United States visa appointments to hold despite government shutdown

United States visa processes across the world may not be disrupted following government shut down at the stroke of midnight Friday.

All but the most essential operations of the US government are affected including the one-year anniversary of President Donald Trump’s inauguration.

There were fears that all US offices overseas handling visa issuance and federal regulatory agencies, including those overseeing grants and contracts will remain closed while the shutdown lasts.

However, the spokesman of the US Embassy in Abuja, Russell Brooks, told The Nation last night scheduled visa appointments would hold.

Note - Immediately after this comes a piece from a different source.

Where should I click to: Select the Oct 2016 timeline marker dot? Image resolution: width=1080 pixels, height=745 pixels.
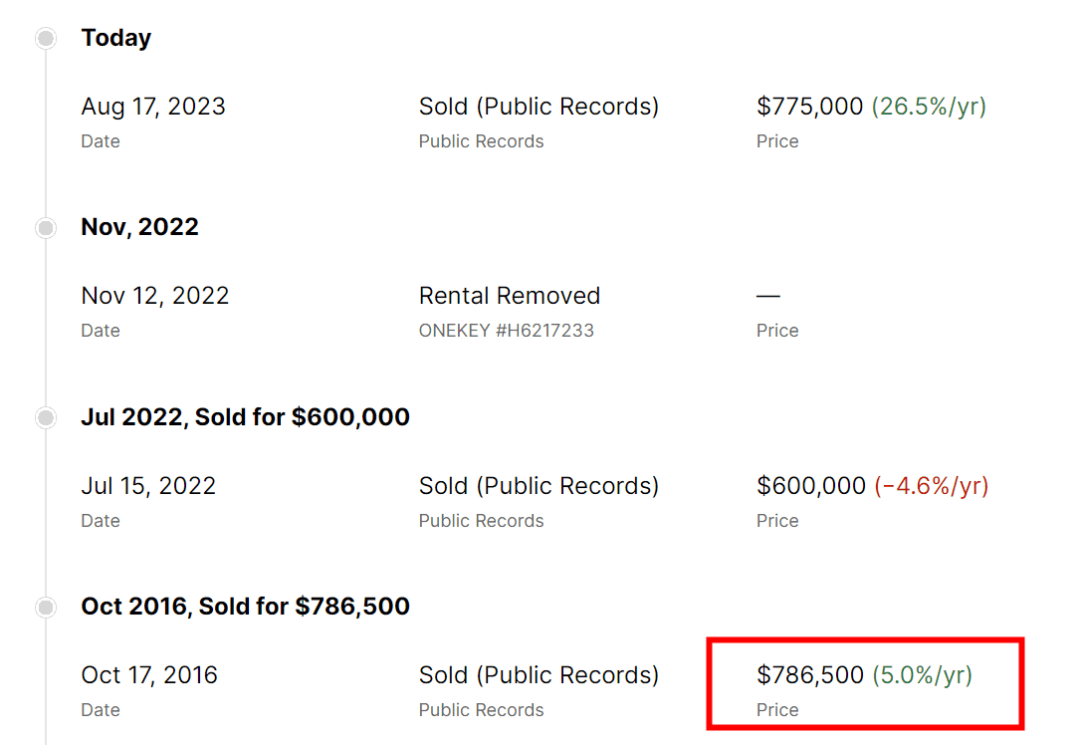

He said: The State Department has informed the public on travel.state.gov that scheduled passport and visa services in the United States and at posts overseas will continue during the lapse on appropriations as the situation permits.

Earlier yesterday a State Department official said:

“We are expected to still show up for work on Monday and figure it out from there,”

In an email sent to State Department employees Friday morning, acting Director General William Todd said: “a number of government activities would cease due to a lack of appropriated funding, and that a number of employees would be temporarily furloughed,” if a government shutdown were to occur.

He did not specify which activities would stop or which employees should stay home next week.

Heather Nauert, a spokesperson for the State Department, on Thursday said that the department had yet to make any decisions about which services it could provide during a shutdown but that “we will be prepared for all contingencies.”

The shutdown was sparked by the Senate rejection of a short-term spending bill to keep the federal government running.

A few Republicans joined Democrats in blocking the crucial measure, which would have provided short-term funding for the Pentagon and other federal agencies.

The bill to fund the government until February 16 did not receive the required 60 votes.

The Senate voted 50-48 to block the stopgap funding measure.

The short-term spending bill was passed by the House on Thursday.

This is part of the Democrats strategy to force President Trump and the Republicans to negotiate with them on illegal immigrants who are facing deportation.

Trump, in a series of tweets, accused the Democrats of being more concerned with illegal immigrants than the country’s armed forces and “holding the military hostage over their desire to have unchecked illegal immigration”.

Spokeswoman Sarah Sanders said the Democrats’ insistence that the interim measure include protection for undocumented immigrants who arrived as children killed the deal.

“Senate Democrats own the Schumer Shutdown,” she declared, referring to the minority leader, New York Senator Chuck Schumer, who met with Trump earlier Friday.

“Tonight, they put politics above our national security, military families, vulnerable children, and our country’s ability to serve all Americans.”